* [WHAT THE EXERCISE ASKS]: Write out the material below word for word, leaving out the pictures.

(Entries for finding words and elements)
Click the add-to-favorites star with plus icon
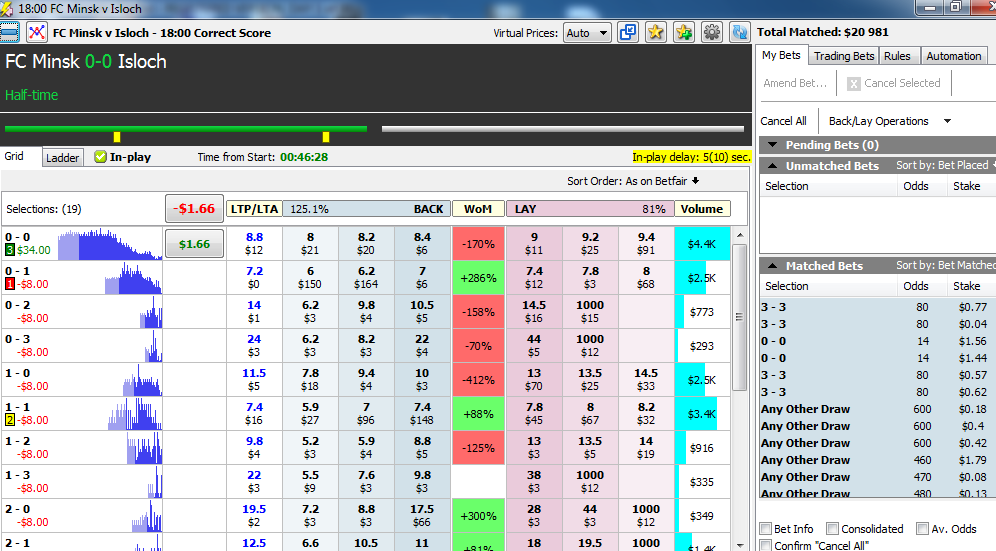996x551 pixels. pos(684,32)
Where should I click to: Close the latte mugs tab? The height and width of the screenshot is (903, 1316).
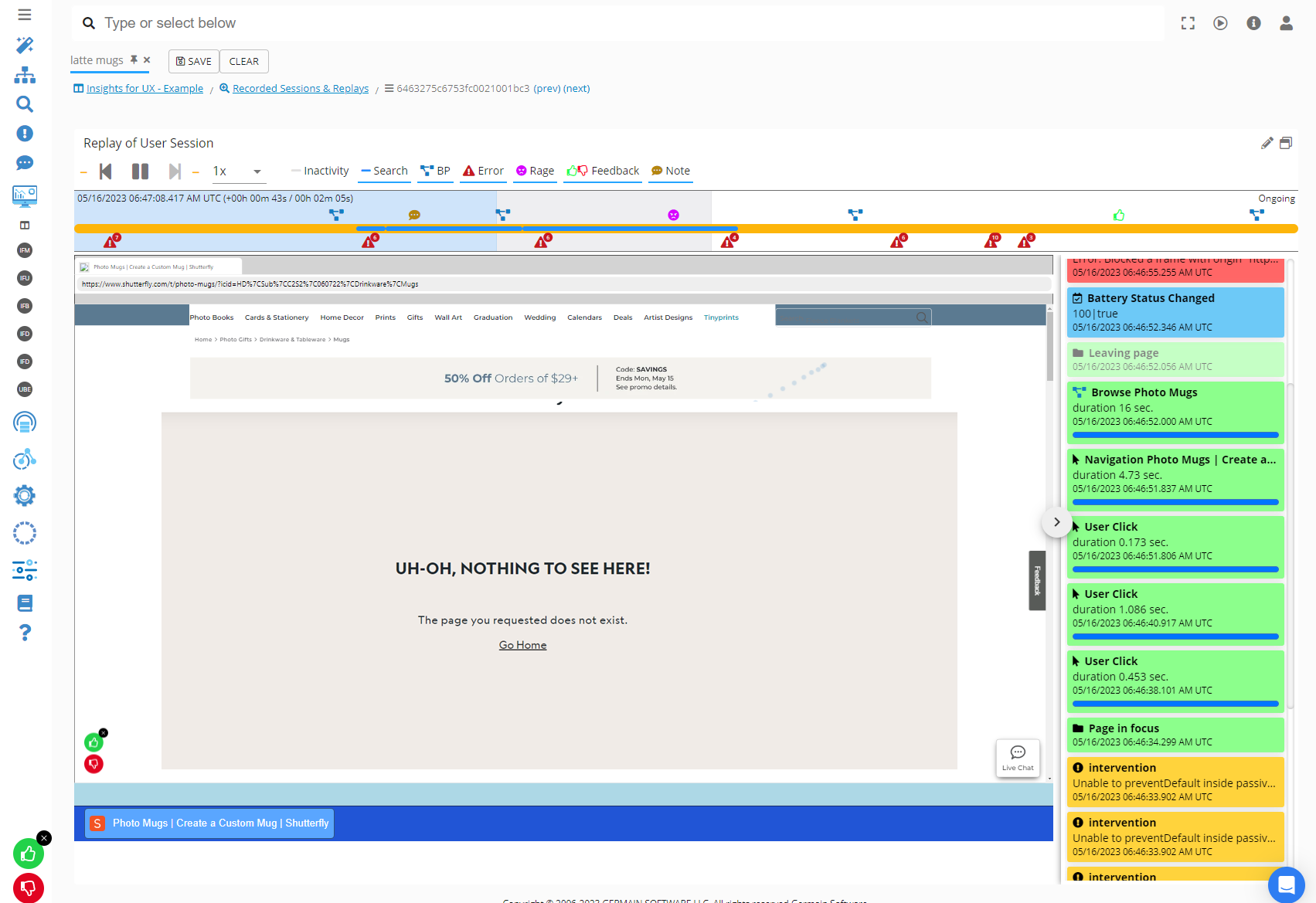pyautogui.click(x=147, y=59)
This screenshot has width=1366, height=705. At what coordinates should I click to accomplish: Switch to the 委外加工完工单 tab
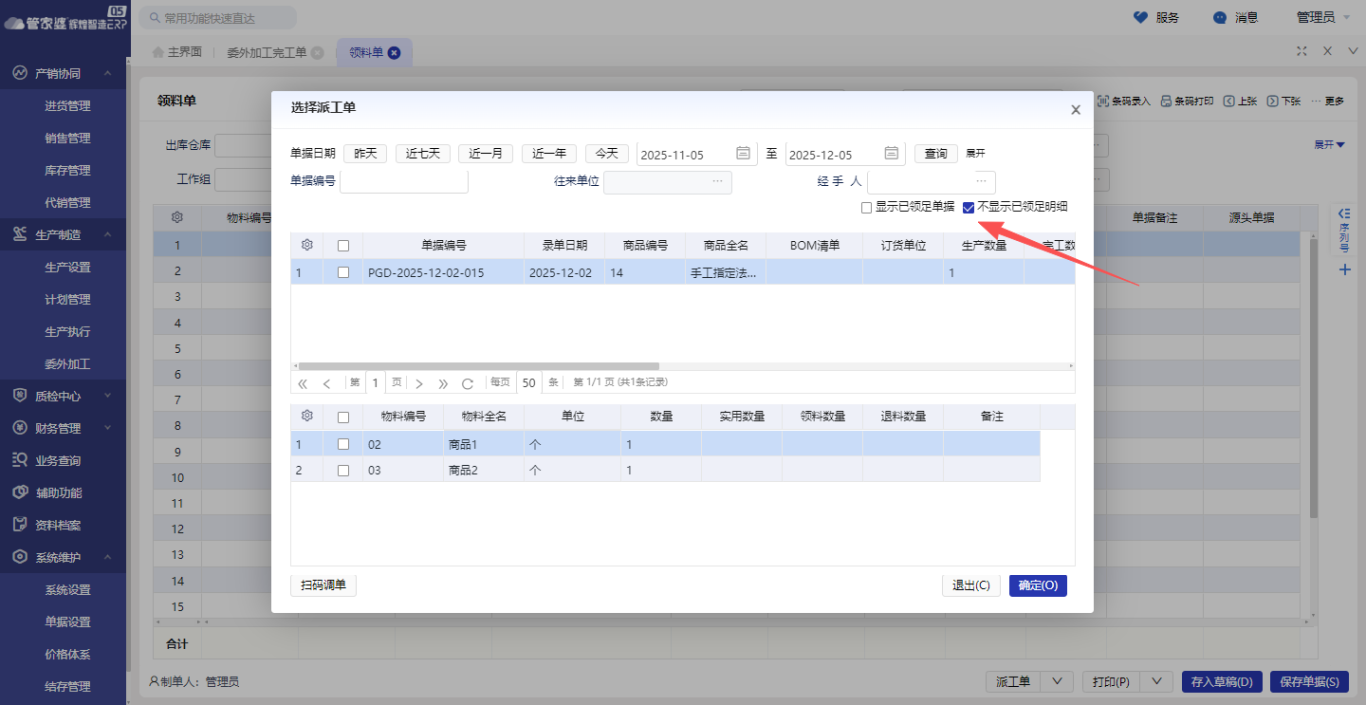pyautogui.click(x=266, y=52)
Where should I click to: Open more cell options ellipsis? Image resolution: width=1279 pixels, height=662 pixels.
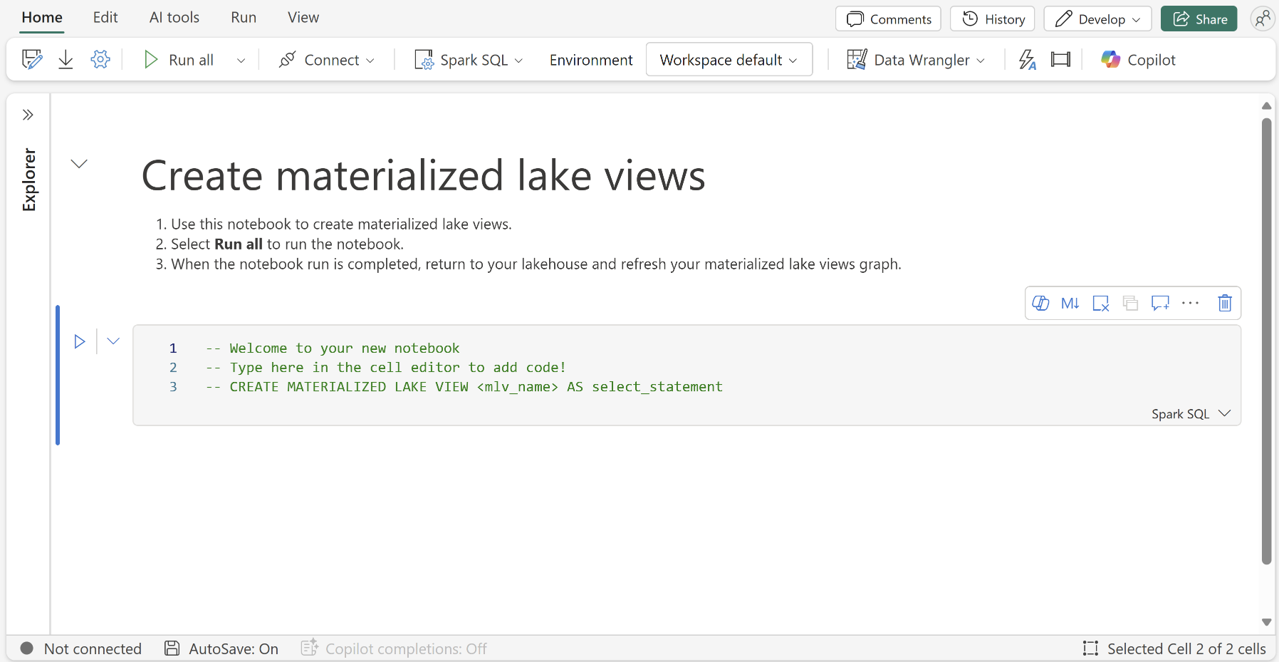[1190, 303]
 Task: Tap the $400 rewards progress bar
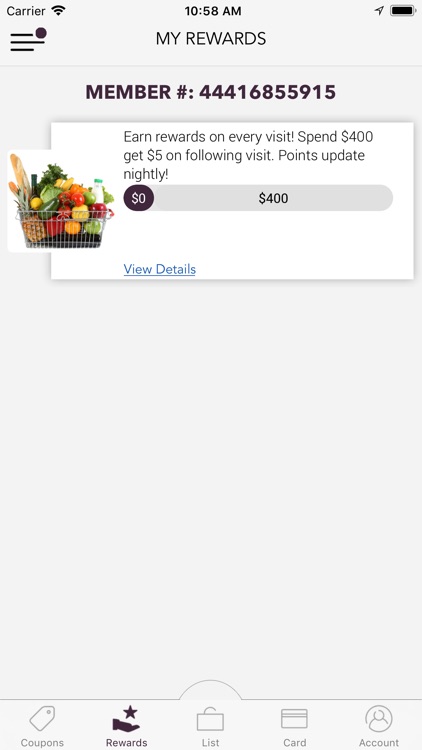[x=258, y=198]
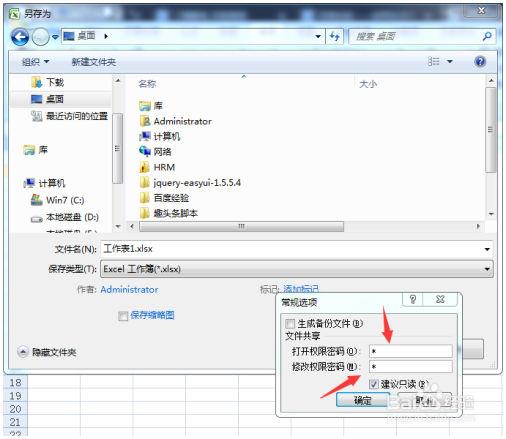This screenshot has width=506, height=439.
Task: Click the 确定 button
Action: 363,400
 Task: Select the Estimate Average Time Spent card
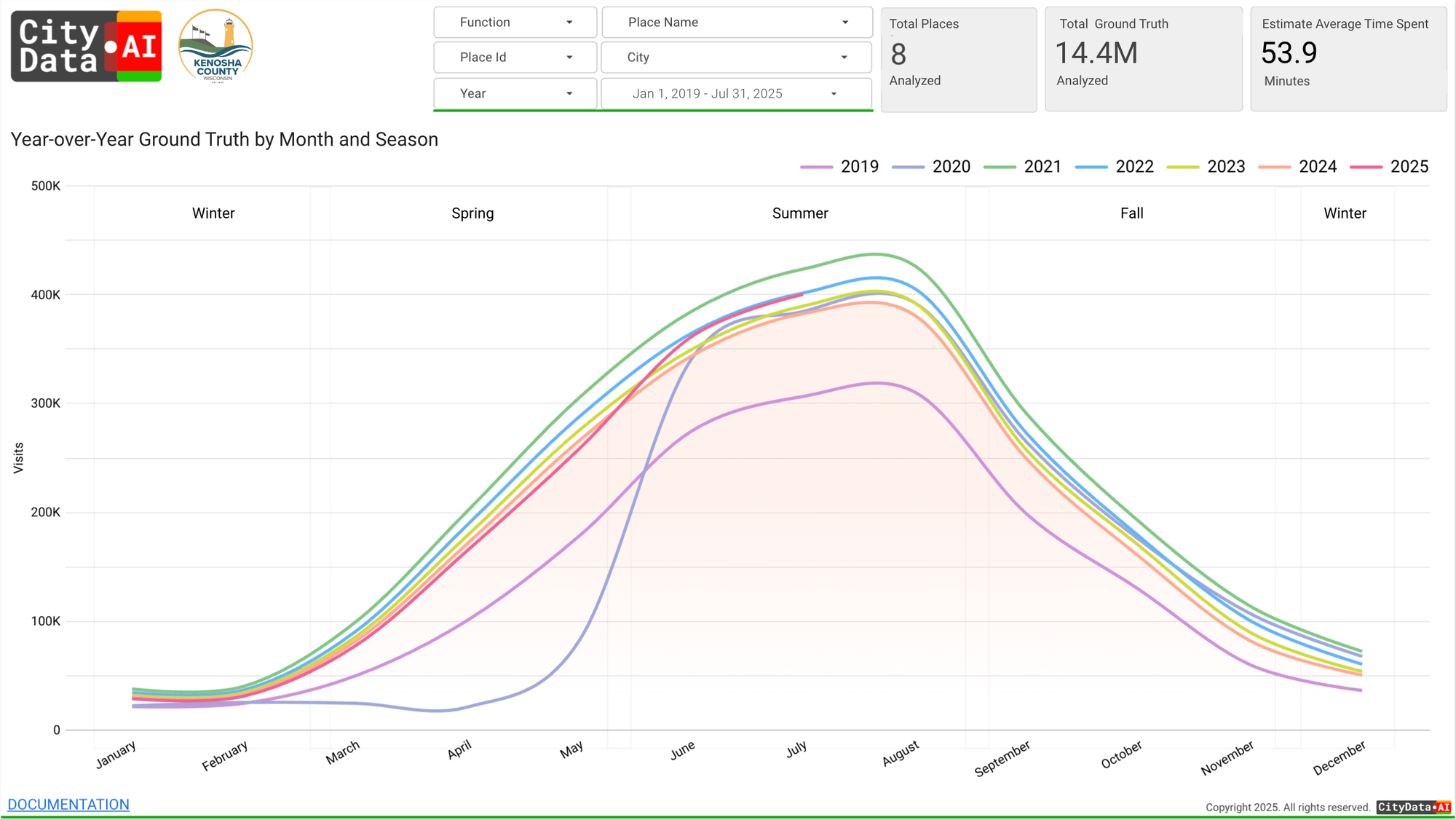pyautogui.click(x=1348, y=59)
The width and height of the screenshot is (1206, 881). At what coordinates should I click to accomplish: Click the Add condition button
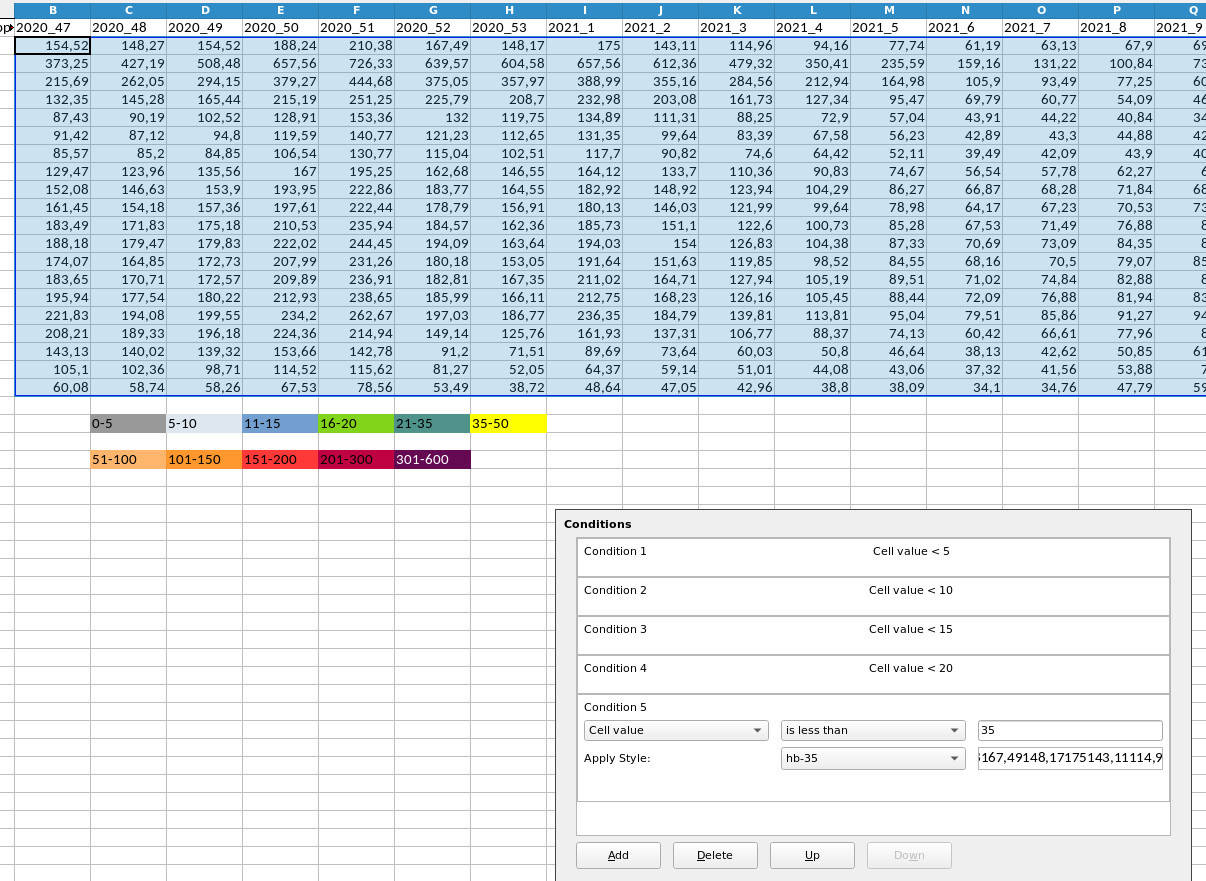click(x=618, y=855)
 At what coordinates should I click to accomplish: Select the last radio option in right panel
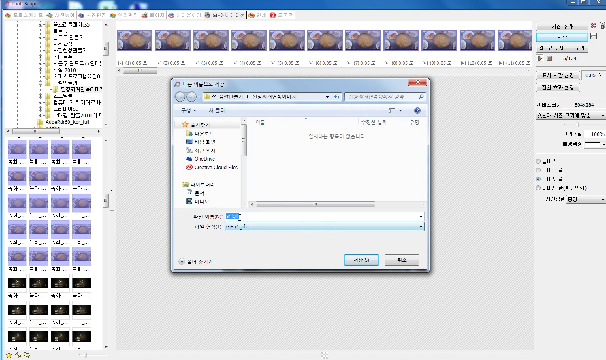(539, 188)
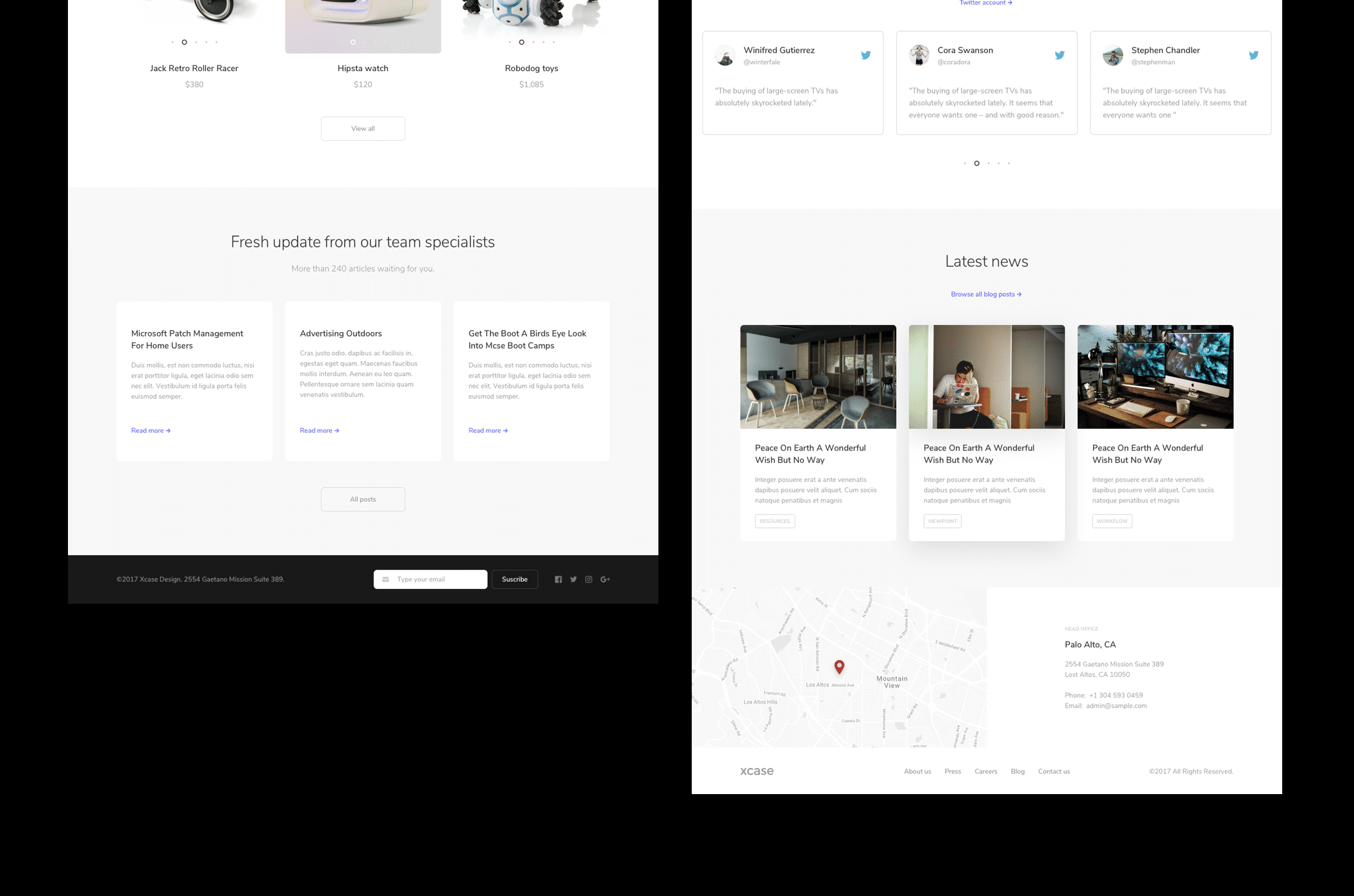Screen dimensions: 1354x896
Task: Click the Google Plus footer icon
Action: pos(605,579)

* [WORKED ANSWER]:
Click the add-to-favorites star with plus icon
996x551 pixels. pos(684,32)
Where should I click to: Close the latte mugs tab? The height and width of the screenshot is (903, 1316).
pyautogui.click(x=147, y=59)
This screenshot has width=1366, height=705. At what coordinates should I click to accomplish: Switch to the 委外加工完工单 tab
pyautogui.click(x=266, y=52)
Where should I click to: Open more cell options ellipsis? Image resolution: width=1279 pixels, height=662 pixels.
[1190, 303]
 Task: Tap the $400 rewards progress bar
[x=258, y=198]
This screenshot has width=506, height=439.
Task: Click the 确定 button
Action: 363,400
 Task: Select the Estimate Average Time Spent card
pyautogui.click(x=1348, y=59)
The width and height of the screenshot is (1206, 881). At what coordinates should I click to accomplish: Click the Add condition button
click(x=618, y=855)
 At what coordinates should I click to accomplish: Select the last radio option in right panel
(539, 188)
Screen dimensions: 1354x896
Task: Click the Google Plus footer icon
Action: pos(605,579)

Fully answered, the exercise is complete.